*PROBLEM TO WORK ON:*
Should the word "under" occur in a line of the records, copy that line.

*MATERIAL SUPPLIED:*

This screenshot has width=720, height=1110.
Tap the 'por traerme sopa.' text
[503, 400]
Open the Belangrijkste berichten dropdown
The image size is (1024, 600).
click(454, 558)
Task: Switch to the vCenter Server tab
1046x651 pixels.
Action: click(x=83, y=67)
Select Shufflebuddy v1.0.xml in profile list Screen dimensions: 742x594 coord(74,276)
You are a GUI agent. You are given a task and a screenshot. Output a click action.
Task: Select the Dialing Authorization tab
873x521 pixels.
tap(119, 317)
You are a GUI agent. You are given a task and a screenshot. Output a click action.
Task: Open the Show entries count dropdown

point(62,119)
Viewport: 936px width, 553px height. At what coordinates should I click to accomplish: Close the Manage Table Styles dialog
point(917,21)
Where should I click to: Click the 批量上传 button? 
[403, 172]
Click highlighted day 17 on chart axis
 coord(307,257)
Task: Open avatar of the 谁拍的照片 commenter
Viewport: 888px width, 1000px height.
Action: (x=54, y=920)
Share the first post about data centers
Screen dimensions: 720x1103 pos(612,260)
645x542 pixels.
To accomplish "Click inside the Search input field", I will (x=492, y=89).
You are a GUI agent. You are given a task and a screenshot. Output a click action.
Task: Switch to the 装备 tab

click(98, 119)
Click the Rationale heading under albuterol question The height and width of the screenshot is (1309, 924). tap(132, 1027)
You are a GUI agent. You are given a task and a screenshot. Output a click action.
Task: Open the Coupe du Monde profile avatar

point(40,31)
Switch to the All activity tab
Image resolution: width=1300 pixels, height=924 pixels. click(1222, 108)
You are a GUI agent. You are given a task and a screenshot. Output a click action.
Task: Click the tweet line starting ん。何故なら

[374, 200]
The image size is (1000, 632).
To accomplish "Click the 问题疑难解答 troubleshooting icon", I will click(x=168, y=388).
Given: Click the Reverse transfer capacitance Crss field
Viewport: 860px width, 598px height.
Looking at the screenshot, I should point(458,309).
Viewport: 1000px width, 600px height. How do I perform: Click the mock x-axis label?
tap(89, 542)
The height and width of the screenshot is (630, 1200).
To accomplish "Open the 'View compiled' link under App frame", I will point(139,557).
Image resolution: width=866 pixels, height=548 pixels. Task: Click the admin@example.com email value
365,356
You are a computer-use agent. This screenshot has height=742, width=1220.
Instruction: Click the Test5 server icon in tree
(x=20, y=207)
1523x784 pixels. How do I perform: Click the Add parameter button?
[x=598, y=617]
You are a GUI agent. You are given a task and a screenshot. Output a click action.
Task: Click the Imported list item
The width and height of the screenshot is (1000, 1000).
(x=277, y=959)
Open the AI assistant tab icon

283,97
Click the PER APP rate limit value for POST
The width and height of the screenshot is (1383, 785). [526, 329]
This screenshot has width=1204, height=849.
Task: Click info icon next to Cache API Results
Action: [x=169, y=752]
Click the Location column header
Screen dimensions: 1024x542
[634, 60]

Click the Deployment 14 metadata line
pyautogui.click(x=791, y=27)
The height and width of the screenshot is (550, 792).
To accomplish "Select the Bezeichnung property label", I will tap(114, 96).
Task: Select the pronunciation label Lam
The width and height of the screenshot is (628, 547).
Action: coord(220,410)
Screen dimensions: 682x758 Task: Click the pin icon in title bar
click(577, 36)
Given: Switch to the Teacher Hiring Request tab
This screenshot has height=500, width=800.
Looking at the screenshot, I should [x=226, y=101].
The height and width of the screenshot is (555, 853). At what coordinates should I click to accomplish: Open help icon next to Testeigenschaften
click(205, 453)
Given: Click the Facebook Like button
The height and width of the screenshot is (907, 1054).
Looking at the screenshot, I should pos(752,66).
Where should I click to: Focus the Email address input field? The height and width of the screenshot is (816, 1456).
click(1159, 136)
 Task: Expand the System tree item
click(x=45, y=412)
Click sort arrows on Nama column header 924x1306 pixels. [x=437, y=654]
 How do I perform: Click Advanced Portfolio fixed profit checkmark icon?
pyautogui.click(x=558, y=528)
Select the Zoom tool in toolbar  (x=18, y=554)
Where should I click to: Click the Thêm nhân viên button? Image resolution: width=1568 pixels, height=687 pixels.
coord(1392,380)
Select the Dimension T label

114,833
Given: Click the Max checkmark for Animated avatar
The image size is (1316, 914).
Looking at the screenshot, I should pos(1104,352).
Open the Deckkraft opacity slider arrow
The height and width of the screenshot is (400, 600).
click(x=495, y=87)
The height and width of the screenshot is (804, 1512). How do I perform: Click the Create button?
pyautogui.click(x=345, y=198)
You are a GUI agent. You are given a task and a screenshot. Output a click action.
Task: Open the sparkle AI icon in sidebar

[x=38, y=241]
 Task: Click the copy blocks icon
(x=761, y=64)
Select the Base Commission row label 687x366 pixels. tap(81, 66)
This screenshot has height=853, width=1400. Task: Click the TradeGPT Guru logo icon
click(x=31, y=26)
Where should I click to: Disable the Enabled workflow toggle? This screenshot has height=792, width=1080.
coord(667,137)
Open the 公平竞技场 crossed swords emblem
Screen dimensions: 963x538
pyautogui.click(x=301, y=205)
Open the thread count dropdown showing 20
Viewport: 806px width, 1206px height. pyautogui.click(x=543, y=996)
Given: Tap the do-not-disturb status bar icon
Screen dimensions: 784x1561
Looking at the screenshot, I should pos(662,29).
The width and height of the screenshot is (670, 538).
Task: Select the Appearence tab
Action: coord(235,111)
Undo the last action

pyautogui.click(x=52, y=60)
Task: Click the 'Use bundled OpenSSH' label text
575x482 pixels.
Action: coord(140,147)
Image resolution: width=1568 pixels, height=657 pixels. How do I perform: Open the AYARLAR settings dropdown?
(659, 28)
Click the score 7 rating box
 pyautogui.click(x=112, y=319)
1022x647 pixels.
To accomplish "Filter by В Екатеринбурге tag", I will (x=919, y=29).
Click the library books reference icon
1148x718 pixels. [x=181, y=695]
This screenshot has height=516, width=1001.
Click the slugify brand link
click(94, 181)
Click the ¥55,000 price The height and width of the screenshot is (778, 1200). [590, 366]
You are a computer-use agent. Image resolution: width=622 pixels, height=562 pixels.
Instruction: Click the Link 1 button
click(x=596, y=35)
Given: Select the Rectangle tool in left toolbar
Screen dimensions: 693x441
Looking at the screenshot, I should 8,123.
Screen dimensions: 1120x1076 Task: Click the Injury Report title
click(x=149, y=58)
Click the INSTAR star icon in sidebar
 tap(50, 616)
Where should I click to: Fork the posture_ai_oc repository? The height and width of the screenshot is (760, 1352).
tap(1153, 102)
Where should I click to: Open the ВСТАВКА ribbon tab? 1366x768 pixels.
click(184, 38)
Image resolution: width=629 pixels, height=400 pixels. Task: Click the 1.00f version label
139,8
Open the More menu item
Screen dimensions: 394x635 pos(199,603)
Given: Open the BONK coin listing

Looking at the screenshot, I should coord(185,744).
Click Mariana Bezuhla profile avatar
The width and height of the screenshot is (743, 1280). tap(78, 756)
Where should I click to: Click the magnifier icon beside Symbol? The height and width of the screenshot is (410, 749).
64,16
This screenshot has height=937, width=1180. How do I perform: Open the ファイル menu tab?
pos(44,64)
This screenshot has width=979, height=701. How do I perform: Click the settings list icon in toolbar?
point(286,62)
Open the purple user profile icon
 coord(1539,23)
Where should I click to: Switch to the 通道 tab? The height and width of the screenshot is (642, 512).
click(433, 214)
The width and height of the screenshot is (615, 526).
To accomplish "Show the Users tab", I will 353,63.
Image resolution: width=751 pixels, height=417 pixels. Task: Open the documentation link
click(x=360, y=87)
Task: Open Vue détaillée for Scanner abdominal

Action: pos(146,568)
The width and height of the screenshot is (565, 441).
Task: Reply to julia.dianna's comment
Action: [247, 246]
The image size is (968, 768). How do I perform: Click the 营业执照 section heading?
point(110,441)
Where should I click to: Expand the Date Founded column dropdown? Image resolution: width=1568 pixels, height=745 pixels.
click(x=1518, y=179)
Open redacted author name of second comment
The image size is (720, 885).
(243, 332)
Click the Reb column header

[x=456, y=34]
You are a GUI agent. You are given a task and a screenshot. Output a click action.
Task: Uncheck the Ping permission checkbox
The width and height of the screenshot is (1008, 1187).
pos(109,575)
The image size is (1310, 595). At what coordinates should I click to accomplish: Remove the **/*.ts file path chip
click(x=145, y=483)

*RESULT:*
Click the Rationale heading under albuterol question The height and width of the screenshot is (1309, 924). tap(132, 1027)
To accomplish "Open the 'View compiled' link under App frame", I will point(139,557).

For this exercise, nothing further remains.